Archive for August 13th, 2010

Joe Pye Weed

Joe Pye Weed (Eupatorium spp.) is fairly common and little stands can be spotted in damp areas here and there along the local rural roads at this time of year. My favorite place to see Joe Pye, though, is along a stream a few miles from here. You can stop your car on the quiet road, and from the bridge that crosses the stream you can look up and down the river and see big thickets of Joe Pye following the flow of the water.

Joe Pye likes the middle ground, the space between the water-loving cattails and the open meadow goldenrod and Queen Anne’s lace. The flower heads are a soft pinkish-purple, a gentler shade than the bright purple loosestrife that has invaded wetlands in recent years. The flowers are born in clusters at the tops of tall stems, with the fuzzy-looking blooms opening a few at a time.

Joe Pyes are big plants, and in ideal circumstances, it is said that they may reach 7 feet tall. The ones I see around here are mostly about 5 feet. The narrow, toothed leaves grow in a whorl around the stem, maximizing the sunlight each leaf receives.

The plant has long been used by herbalists and native peoples as a diuretic to treat urinary ailments. Oral tradition holds that a man named Joe Pye, now lost in the mists of time, used a concoction made from the plant to treat typhus fever. The scientific name, Eupatorium, is for another healer, the first-century Mithradates IV Eupator, king of Pontus (the southern Black Sea area), who legend holds used the plant to treat patients. Or maybe himself. Apparently, the King was something of a poisons expert. Not sure where Joe Pye entered into that.

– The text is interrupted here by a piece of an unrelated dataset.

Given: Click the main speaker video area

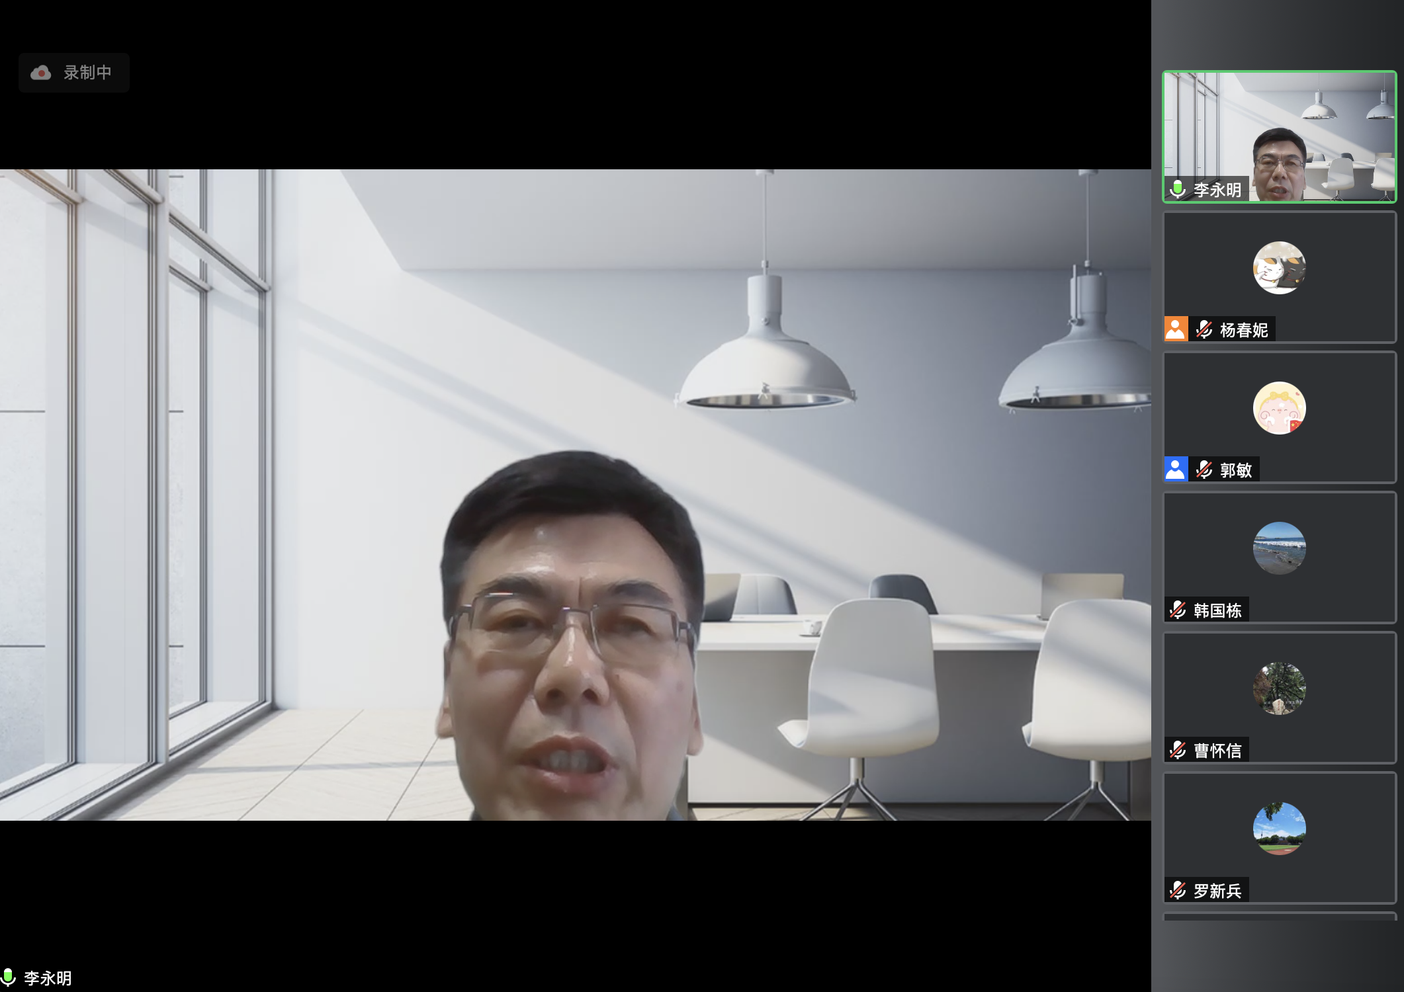Looking at the screenshot, I should click(574, 495).
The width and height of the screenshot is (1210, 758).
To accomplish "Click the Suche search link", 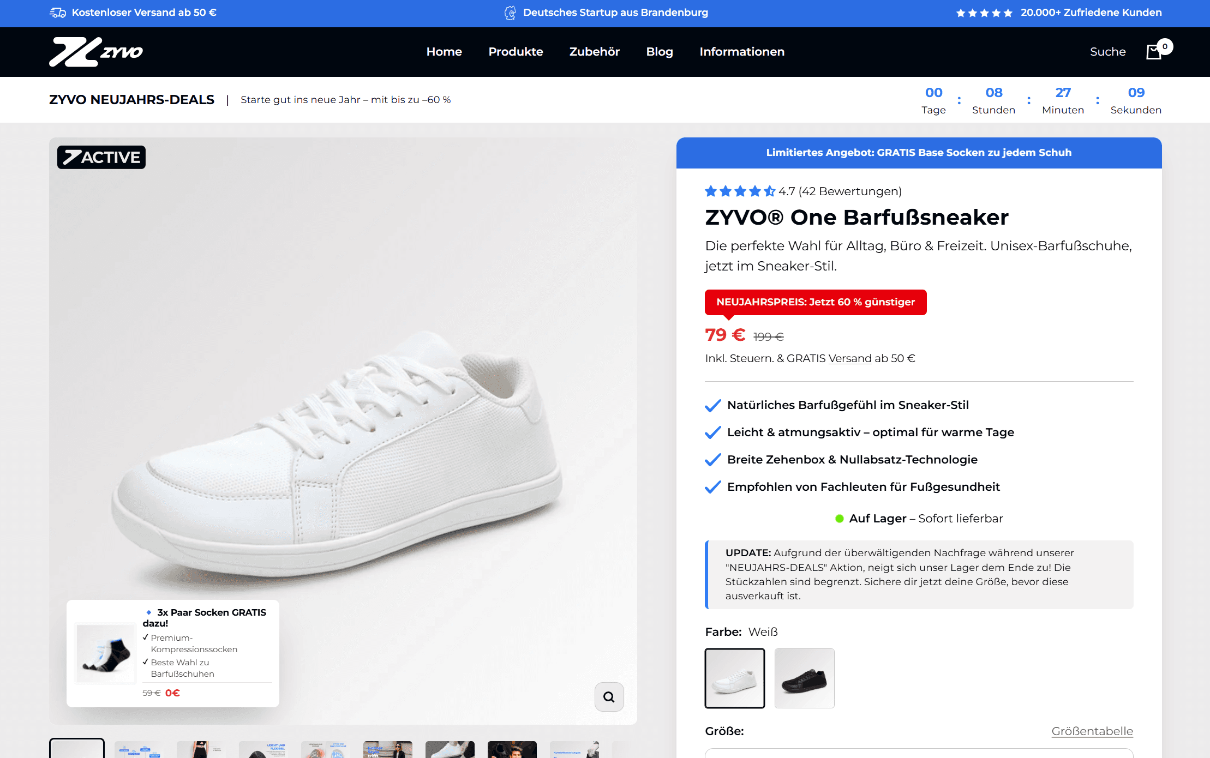I will (1107, 52).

There are a number of cultivars of eupatorium available for the garden. I used to have a variety called Eupatorium rugosum ‘Chocolate’. This plant features purplish-brown leaves and white flowers, quite attractive. This spring, I added Eupatorium ‘Phantom’, pictured above and below, to my garden. It looks very pretty with the phlox and coneflowers growing nearby. Phantom is shorter than many eupatoriums at 3 to 4 feet tall. Joe Pye is said to be very attractive to Tiger Swallowtails and fritillary butterflies, but I have yet to spot any visiting. The bees like it though.